Non si può negare a Wofgang Schaeuble il riconoscimento di una coerenza degna di miglior causa. Prima ancora che l’Eurogruppo, stamattina, si riunisse in teleconferenza per discutere del “prestito ponte” da concedere alla Grecia, ha ritenuto importante far sapere che comunque per lui la soluzione migliore è una “Grexit” temporanea di cinque anni («Questo probabilmente sarebbe la cosa migliore per la Grecia»).
Tutti gli hanno fatto notare – a lui, implacabile difensore delle “regole” – che quella soluzione è fuori dalle regole dell’Unione Europea. Ma si sa, le regole valgono se devono rispettarle gli altri, altrimenti si possono violare. Del resto accade così anche per la Germania, che da quasi dieci anni sfora ampiamente il miti del surplus (il contrario del deficit) previsti dai trattati di Maastricht. Senza che nessuno, nell’Unione stessa, sollevi la benché minima obiezione.
Per la Grecia, però sarebbe senz’altro meglio un’uscita totale dall’Unione e dall’euro, perché la sua struttura economica è troppo fragile per star dentro il sistema previsto dai trattati e dalla moneta unica. Soprattutto, il terzo memorandum diventerà a breve la tomba di quel che resta di vitale in quel paese. Basta guardare alla riunione dell’Eurogruppo in corso.
Il “prestio ponte” da sette miliardi, da restituire teoricamente entro tre mesi, deve essere concesso per consentire alla Grecia di ripagare le scadenze nel pagamento del debito verso i creditori. In pratica, si danno dei soldi per riaverli indietro subito – questione di giorni – in una partita di giro piuttosto folle. Con questo sistema si ottengono due risultati davvero contraddittori: si continua a far finta che Atene sia un debitore in grado di ripagare il dovuto, e contemporaneamente si aumenta il livello del debito stesso.

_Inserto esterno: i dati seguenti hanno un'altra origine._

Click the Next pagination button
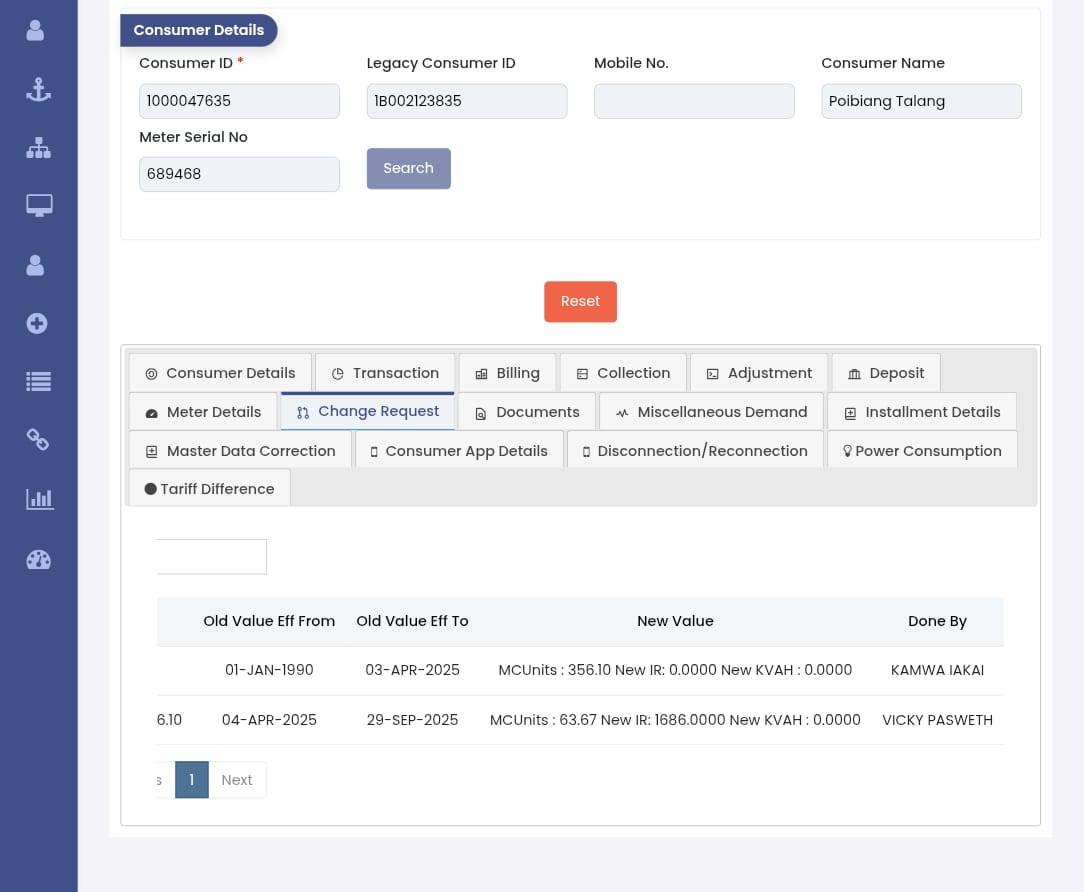1084x892 pixels. point(237,780)
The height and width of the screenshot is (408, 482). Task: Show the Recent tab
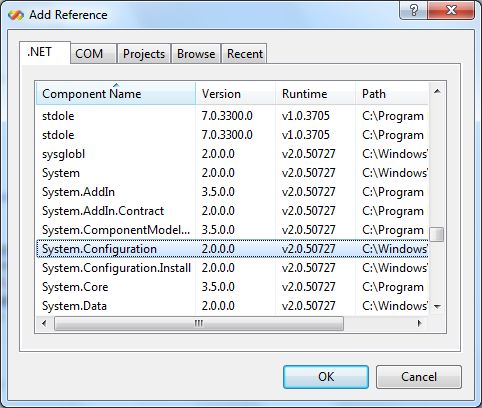pos(245,54)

Ma dopo aver imposto a Tsipras quelle condizioni la Troika non può più esimersi dal continuare a giocare questo gioco. Le obiezioni della Gran Bretagna, che non voleva ritrovarsi a sborsare una quota che tutti sanno non tornerà mai indietro, sono state “superate”. Ma non ci viene detto come, ovvero in cambio di cosa.

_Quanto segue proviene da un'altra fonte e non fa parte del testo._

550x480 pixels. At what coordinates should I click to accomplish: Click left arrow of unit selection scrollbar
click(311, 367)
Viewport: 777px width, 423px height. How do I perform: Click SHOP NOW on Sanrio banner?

La procedura oscilla tra il farsesco e il drammatico. L’Eurogruppo deve “valutare” se il parlamento greco ha approvato il dispositivo scritto dall’Eurogruppo stesso; ma devono essere consultati anche i 9 paesi dell’Unione che non utilizzano l’euro (quindi anche la Gran Bretagna), perché quei sette miliardi vengono dal fondo “salva-stati” Esm. Ma il “via libera” arriverà con una “procedura scritta” elaborata dai funzionari del Comitato economico e finanziario, senza neanche la necessità di riunire i 28 ministri finanziari del paesi dell’Unione.
Di fatto, l’opinione di un popolo espressa con un referendum non conta nulla; l’accordo tra una cinquantina di funzionari “apolidi” è invece decisivo.